# Chippewa Lake?



## futurestrader (Dec 10, 2005)

Does anyone know the ice conditions on Chippewa Lake in Medina 
County?


----------



## LabattICE50 (Feb 23, 2008)

It's been locked up since Tuesday morning. Should be fine this weekend


Posted using Outdoor Hub Campfire


----------



## BrianSipe17 (Aug 5, 2006)

Hey futures trader, we are likely going there on Sunday. I will pm you on Saturday to let you know for sure


Posted using Outdoor Hub Campfire


----------



## kozak (Jan 31, 2005)

Met a couple of guys last night who had cut some holes at Chippewa and they said they found 3"+. It should be good to go by the weekend. Be safe.













=


----------



## futurestrader (Dec 10, 2005)

Ok Sunday works perfect for me and I know other guys from a different internet site that would be coming. Thanks!


----------



## fishingdude (Nov 24, 2010)

Fished it 3 times during the last ice few weeks back. The bite was sssslllllloooooooowwwwwww. Lots of white perch and only a few tiny gills. Fished 3' to 16' there are a few springs out there as well, so be safe. I might try it this evening one more time, or may head to skeeter. Good luck


----------



## futurestrader (Dec 10, 2005)

I heard different from several local people and they pointed out the spots to fish. Bringing the gas auger Sunday and the Vexilar. I may head down this afternoon and try those spots.


----------



## fishingdude (Nov 24, 2010)

A few fresh pressure cracks, wild watching huge sheets move when stepped on.
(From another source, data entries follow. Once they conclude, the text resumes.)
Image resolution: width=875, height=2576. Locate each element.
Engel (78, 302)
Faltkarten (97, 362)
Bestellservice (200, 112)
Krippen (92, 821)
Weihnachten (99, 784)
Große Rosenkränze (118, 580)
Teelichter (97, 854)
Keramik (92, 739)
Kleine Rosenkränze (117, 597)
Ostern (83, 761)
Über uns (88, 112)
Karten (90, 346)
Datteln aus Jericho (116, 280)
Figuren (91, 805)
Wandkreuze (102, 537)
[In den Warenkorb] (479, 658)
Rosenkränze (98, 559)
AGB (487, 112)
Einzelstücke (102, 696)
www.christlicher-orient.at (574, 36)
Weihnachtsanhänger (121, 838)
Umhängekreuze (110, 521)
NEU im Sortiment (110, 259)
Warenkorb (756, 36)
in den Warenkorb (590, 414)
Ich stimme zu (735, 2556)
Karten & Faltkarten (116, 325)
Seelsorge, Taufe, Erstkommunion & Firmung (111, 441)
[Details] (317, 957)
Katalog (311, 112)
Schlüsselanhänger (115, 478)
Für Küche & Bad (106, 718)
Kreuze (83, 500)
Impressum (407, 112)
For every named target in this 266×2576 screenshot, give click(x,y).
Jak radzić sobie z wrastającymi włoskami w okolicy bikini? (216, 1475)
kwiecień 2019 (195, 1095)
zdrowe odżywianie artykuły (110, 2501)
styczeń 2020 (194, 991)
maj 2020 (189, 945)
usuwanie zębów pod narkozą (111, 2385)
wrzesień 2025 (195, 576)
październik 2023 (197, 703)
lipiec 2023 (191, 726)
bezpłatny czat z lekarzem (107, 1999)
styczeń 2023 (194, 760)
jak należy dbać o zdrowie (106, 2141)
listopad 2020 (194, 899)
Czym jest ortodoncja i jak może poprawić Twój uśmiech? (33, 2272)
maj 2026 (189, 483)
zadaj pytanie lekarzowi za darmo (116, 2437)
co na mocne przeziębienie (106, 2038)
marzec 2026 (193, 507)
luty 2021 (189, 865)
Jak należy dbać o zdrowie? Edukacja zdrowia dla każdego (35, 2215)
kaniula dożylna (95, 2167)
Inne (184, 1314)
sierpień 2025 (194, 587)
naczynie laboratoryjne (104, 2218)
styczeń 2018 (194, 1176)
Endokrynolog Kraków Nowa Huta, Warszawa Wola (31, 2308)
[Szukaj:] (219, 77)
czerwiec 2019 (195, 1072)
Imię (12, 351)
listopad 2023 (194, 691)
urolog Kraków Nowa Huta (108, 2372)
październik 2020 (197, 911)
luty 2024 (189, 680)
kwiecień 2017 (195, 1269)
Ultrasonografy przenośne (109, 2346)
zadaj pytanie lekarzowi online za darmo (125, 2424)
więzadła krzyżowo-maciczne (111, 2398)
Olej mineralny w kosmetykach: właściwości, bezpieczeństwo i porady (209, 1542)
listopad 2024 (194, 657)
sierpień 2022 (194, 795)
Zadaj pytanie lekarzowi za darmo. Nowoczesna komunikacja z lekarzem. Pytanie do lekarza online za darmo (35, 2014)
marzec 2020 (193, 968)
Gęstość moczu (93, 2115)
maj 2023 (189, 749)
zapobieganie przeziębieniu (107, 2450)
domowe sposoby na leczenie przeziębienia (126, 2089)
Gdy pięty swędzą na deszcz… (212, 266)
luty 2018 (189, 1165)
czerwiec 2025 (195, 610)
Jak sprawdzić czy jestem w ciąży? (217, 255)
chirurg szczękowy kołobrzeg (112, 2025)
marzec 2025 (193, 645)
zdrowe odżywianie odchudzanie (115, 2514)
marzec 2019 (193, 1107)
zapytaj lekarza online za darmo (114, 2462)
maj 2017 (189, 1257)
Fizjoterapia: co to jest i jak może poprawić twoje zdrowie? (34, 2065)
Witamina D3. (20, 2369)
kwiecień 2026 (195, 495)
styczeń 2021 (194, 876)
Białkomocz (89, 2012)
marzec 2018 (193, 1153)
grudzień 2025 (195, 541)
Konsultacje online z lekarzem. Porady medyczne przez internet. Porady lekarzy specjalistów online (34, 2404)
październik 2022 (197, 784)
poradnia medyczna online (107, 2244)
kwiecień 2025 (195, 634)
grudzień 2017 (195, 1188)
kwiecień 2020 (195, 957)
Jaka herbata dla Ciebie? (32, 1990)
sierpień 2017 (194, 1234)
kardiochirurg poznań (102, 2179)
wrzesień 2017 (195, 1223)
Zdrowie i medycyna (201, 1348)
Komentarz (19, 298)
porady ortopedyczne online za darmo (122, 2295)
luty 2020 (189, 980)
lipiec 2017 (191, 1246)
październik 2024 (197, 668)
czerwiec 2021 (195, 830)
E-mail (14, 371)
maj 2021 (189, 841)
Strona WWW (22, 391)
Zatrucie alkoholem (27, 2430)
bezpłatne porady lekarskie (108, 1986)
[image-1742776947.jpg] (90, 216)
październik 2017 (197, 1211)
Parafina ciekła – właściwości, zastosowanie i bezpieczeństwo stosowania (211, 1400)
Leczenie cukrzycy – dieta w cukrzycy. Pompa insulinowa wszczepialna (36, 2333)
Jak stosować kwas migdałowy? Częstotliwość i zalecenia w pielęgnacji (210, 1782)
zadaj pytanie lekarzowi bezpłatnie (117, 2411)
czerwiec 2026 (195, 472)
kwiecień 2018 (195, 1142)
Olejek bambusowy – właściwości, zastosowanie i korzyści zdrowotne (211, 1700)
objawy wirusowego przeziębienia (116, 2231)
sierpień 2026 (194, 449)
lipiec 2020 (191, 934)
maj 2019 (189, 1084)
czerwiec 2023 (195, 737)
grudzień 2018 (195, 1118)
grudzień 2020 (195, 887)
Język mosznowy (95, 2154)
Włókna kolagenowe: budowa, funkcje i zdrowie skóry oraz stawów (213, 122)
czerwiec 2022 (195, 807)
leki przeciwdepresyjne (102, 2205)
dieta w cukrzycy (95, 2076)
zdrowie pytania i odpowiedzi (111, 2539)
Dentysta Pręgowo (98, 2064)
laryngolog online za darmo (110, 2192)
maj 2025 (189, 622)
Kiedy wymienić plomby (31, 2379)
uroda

They'll be frozen by morning, almost 4" of clear ice under 1" of snow. Fishing was slow again tonight. Some suspended, some comin off the bottom, threw the kitchen sink with limited results. fished till 9 good luck out there and post some results, for me it's been tough.


----------



## futurestrader (Dec 10, 2005)

Were you fishing for bluegill or crappie?


----------



## fishingdude (Nov 24, 2010)

Got there later than I wanted, so we started fishing right before the sun went down. Targeted crappie, sat in 14-16ft. Marked fish, some white perch, and some suspended, which I believe were crappie. We dropped an arsenal of options. The deeper hole I have yet to get to. Shrugging shoulders....


----------



## futurestrader (Dec 10, 2005)

Is that bait shop still open by the lake to buy minnows? Were you off the point north of the boat ramp?


----------



## Uncle Al (Jan 26, 2011)

Be careful out there on Chip. There are several warm springs that come up and the ice is very thin around them. 2 years ago when I was out there, the ice was 12 inches thick and there were spots on the lake I had to detour around because the water was coming through.


----------



## Uncle Al (Jan 26, 2011)

There is a bait shop connected to the motorcycle repair shop, (used to be the dodge dealership) I havent seen him open for a couple of days tho.


----------